--- Requirement ---
Without skipping a line, reproduce the entries exactly.

--- Data supplied ---

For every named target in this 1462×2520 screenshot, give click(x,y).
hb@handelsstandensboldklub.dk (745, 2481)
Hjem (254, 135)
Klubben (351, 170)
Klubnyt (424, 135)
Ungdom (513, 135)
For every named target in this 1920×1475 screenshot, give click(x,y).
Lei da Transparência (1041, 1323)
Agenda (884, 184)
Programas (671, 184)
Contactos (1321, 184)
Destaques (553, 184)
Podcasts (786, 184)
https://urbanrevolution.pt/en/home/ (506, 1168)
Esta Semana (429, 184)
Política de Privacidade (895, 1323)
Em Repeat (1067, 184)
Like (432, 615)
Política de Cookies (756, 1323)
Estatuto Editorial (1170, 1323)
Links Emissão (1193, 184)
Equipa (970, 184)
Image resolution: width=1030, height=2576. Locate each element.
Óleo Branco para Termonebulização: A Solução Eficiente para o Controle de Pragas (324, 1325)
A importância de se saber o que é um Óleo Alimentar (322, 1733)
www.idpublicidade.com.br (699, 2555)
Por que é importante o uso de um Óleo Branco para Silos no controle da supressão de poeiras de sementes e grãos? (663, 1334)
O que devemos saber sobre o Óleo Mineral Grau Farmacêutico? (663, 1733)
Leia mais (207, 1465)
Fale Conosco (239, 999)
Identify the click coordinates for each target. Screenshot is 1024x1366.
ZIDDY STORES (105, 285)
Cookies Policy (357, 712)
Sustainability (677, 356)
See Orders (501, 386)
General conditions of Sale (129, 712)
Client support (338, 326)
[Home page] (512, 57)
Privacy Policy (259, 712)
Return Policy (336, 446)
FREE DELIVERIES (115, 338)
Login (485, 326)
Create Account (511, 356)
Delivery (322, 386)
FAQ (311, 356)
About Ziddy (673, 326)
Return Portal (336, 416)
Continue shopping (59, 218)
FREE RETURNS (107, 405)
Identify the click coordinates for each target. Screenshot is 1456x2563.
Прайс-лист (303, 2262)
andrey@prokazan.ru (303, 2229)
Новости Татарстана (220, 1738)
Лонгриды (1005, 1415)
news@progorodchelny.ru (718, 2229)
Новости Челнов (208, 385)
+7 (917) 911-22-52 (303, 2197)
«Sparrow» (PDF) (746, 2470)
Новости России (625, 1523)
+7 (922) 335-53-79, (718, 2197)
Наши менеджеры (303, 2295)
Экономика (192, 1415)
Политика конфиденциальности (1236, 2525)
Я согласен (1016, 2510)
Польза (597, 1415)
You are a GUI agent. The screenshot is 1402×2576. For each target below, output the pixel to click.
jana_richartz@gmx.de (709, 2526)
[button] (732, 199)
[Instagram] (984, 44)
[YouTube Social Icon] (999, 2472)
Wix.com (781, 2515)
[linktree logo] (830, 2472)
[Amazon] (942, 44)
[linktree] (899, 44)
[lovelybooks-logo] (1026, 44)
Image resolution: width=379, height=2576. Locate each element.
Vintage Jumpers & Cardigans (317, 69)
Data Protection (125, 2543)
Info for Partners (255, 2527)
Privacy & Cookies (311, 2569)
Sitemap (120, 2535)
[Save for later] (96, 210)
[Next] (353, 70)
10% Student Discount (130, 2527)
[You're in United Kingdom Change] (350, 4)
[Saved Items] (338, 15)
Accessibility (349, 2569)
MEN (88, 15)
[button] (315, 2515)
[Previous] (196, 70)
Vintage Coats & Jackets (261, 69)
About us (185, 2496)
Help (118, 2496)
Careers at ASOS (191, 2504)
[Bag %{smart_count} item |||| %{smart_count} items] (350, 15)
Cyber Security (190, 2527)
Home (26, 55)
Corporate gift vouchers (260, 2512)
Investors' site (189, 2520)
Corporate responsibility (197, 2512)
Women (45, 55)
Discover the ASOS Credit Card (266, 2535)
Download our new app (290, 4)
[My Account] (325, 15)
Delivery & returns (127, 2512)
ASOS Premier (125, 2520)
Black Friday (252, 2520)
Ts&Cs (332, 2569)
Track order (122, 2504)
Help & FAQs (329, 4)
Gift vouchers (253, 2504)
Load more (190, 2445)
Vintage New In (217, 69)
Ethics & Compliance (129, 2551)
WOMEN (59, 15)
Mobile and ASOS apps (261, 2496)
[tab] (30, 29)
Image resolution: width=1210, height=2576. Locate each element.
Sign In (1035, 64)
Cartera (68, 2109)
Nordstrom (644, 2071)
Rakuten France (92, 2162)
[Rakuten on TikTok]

--- Answer to this task ---
For every named target in this 1462×2520 screenshot, give click(x,y).
hb@handelsstandensboldklub.dk (745, 2481)
Hjem (254, 135)
Klubben (351, 170)
Klubnyt (424, 135)
Ungdom (513, 135)
For every named target in this 1920×1475 screenshot, give click(x,y).
Lei da Transparência (1041, 1323)
Agenda (884, 184)
Programas (671, 184)
Contactos (1321, 184)
Destaques (553, 184)
Podcasts (786, 184)
https://urbanrevolution.pt/en/home/ (506, 1168)
Esta Semana (429, 184)
Política de Privacidade (895, 1323)
Em Repeat (1067, 184)
Like (432, 615)
Política de Cookies (756, 1323)
Estatuto Editorial (1170, 1323)
Links Emissão (1193, 184)
Equipa (970, 184)
Image resolution: width=1030, height=2576. Locate each element.
Óleo Branco para Termonebulização: A Solução Eficiente para o Controle de Pragas (324, 1325)
A importância de se saber o que é um Óleo Alimentar (322, 1733)
www.idpublicidade.com.br (699, 2555)
Por que é importante o uso de um Óleo Branco para Silos no controle da supressão de poeiras de sementes e grãos? (663, 1334)
O que devemos saber sobre o Óleo Mineral Grau Farmacêutico? (663, 1733)
Leia mais (207, 1465)
Fale Conosco (239, 999)
Identify the click coordinates for each target. Screenshot is 1024x1366.
ZIDDY STORES (105, 285)
Cookies Policy (357, 712)
Sustainability (677, 356)
See Orders (501, 386)
General conditions of Sale (129, 712)
Client support (338, 326)
[Home page] (512, 57)
Privacy Policy (259, 712)
Return Policy (336, 446)
FREE DELIVERIES (115, 338)
Login (485, 326)
Create Account (511, 356)
Delivery (322, 386)
FAQ (311, 356)
About Ziddy (673, 326)
Return Portal (336, 416)
Continue shopping (59, 218)
FREE RETURNS (107, 405)
Identify the click coordinates for each target. Screenshot is 1456x2563.
Прайс-лист (303, 2262)
andrey@prokazan.ru (303, 2229)
Новости Татарстана (220, 1738)
Лонгриды (1005, 1415)
news@progorodchelny.ru (718, 2229)
Новости Челнов (208, 385)
+7 (917) 911-22-52 (303, 2197)
«Sparrow» (PDF) (746, 2470)
Новости России (625, 1523)
+7 (922) 335-53-79, (718, 2197)
Наши менеджеры (303, 2295)
Экономика (192, 1415)
Политика конфиденциальности (1236, 2525)
Я согласен (1016, 2510)
Польза (597, 1415)
You are a GUI agent. The screenshot is 1402×2576. For each target below, output the pixel to click.
jana_richartz@gmx.de (709, 2526)
[button] (732, 199)
[Instagram] (984, 44)
[YouTube Social Icon] (999, 2472)
Wix.com (781, 2515)
[linktree logo] (830, 2472)
[Amazon] (942, 44)
[linktree] (899, 44)
[lovelybooks-logo] (1026, 44)
Image resolution: width=379, height=2576. Locate each element.
Vintage Jumpers & Cardigans (317, 69)
Data Protection (125, 2543)
Info for Partners (255, 2527)
Privacy & Cookies (311, 2569)
Sitemap (120, 2535)
[Save for later] (96, 210)
[Next] (353, 70)
10% Student Discount (130, 2527)
[You're in United Kingdom Change] (350, 4)
[Saved Items] (338, 15)
Accessibility (349, 2569)
MEN (88, 15)
[button] (315, 2515)
[Previous] (196, 70)
Vintage Coats & Jackets (261, 69)
About us (185, 2496)
Help (118, 2496)
Careers at ASOS (191, 2504)
[Bag %{smart_count} item |||| %{smart_count} items] (350, 15)
Cyber Security (190, 2527)
Home (26, 55)
Corporate gift vouchers (260, 2512)
Investors' site (189, 2520)
Corporate responsibility (197, 2512)
Women (45, 55)
Discover the ASOS Credit Card (266, 2535)
Download our new app (290, 4)
[My Account] (325, 15)
Delivery & returns (127, 2512)
ASOS Premier (125, 2520)
Black Friday (252, 2520)
Ts&Cs (332, 2569)
Track order (122, 2504)
Help & FAQs (329, 4)
Gift vouchers (253, 2504)
Load more (190, 2445)
Vintage New In (217, 69)
Ethics & Compliance (129, 2551)
WOMEN (59, 15)
Mobile and ASOS apps (261, 2496)
[tab] (30, 29)
Image resolution: width=1210, height=2576. Locate each element.
Sign In (1035, 64)
Cartera (68, 2109)
Nordstrom (644, 2071)
Rakuten France (92, 2162)
[Rakuten on TikTok]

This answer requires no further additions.